┌─ PROVIDED ENTRIES

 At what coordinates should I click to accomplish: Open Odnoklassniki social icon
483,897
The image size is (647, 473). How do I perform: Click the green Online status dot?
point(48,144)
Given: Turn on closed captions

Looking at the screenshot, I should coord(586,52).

└─

WORK TO BE COMPLETED
Extract each line of the material that contains the string "should", treating uppercase and lowercase letters as distinct.

FULL SOLUTION
 At what coordinates should I click to accomplish: Open Odnoklassniki social icon
Looking at the screenshot, I should coord(586,52).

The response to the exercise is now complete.